By M.A. Saki

MBS is not a reformer; he is mostly driven by egoism

March 15, 2022 - 22:6

TEHRAN - Saudi Arabia on Saturday executed 81 people, the largest known mass execution carried out in the kingdom over the past four decades.

Reportedly, the executed were convicted of crimes ranging from killings to belonging to extremist militant groups.

It is naïve to think that all those who were executed were murderers or aligned to extremist groups like al-Qaeda or ISIS.

The fact that Saudi Arabia chose this time to execute 81 men is that the world is greatly focused on the Russian invasion of Ukraine and hesitation by the West, especially the U.S., to antagonize the kingdom in order to encourage it to raise oil export to lower record-high gasoline prices.

Most probably, the majority of those who were put to death were opposed to the ruling system as the kingdom shows the least tolerance for opposition voice.

Sending 81 people to gallows in a single day is hard to believe. It is for such reasons that the name of Saudi Arabia has become synonymous with beheading. That its flag is also emblazoned with a sword conveys many things. 

Probably, there were murderers and persons loyal to terrorist groups among those executed as the Saudi Kingdom has been the hotbed of extremism and terrorism, but this is not the way to handle issues.

If Saudi Arabia is really sincere in its campaign against extremism and terrorism, it must first take a deep look at its record in creating fertile grounds for violent religionists through Wahhabi and Takfiri ideologies and then take workable and careful steps to address them through effective educational and cultural programs.

The country’s Interior Ministry claimed the defendants had been able to exercise “their full rights under Saudi law” before Saudi courts, including the right to a lawyer.

But the European Saudi Organization for Human Rights said it had documented cases in which defendants had been denied access to a lawyer, tortured, and held incommunicado.

The organization said that of the cases it had been able to monitor and document among the 81 executed, it had found no charges that merited the death penalty under the criteria that Saudi Arabia has made public, the New York Times reported on Saturday. The organization added some of the charges were related to participation in human rights demonstrations.

The mass execution happened despite the fact that Saudi Arabia had promised to reform the judicial system and claims of reform by Crown Prince Mohammed Bin Salma, also called MBS, have reverberated across the world.

The execution shows that if Saudi Arabia takes a single step toward reformism, like allowing women to drive, it disappoints the world by taking a sudden astonishing decision.

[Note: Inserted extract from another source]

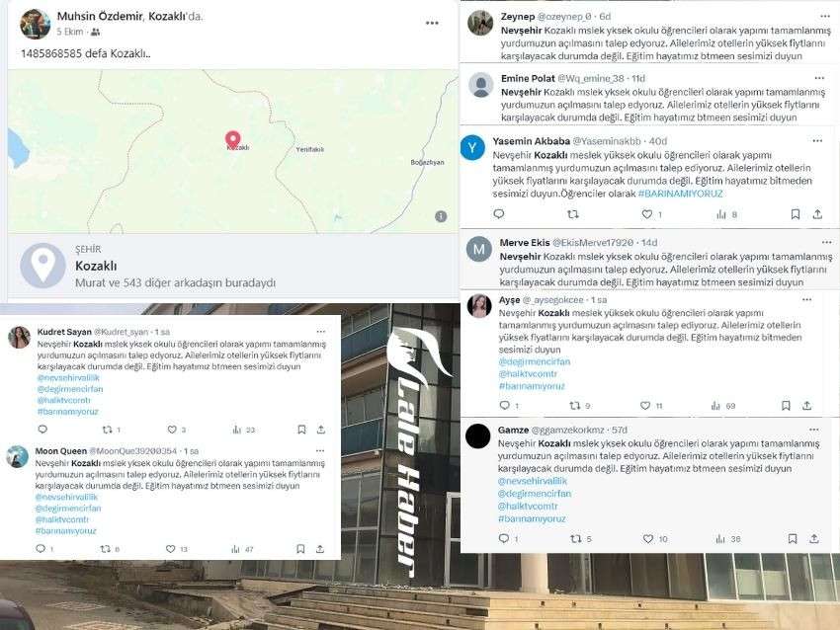Open the Kozaklı city location card
Screen dimensions: 840x630
[x=233, y=266]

Soraya Bauwens, the deputy director of Reprieve, a London-based advocacy group, said in a statement on Saturday that “the world should know by now that when Mohammed bin Salman promises to reform, bloodshed is bound to follow.”

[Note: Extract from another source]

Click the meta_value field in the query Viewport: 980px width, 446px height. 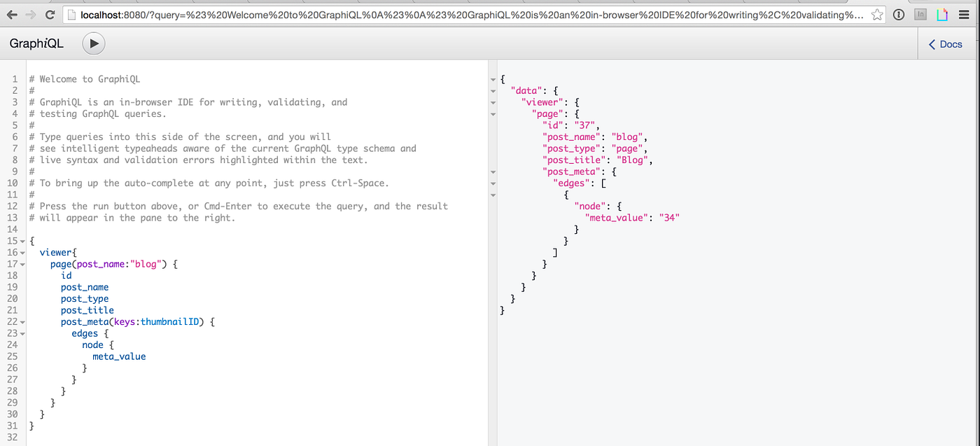(x=119, y=356)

It seems that MBS, the Saudi de facto leader, is driven mostly by his egoism. While he envies the progress the world has made in many areas and he pretends to imitate them, suddenly his egoism prevails and makes him look unpredictable and deceitful. A concrete example is the slaying and dismemberment of Jamal Khashoggi by Saudi death squads. Though he denies he was not aware of the murder, it is unimaginable that something like this happens outside a foreign country without his authorization.

It is also his egoism that doesn’t allow him to put an end to senseless seven-year airstrikes on Yemen which have cost thousands of civilian lives, including children.

All these moves have proven that MBS is unstable. And, although he has portrayed himself as a reformer, finally his egoism has prevailed and undermined some meager reforms he has made.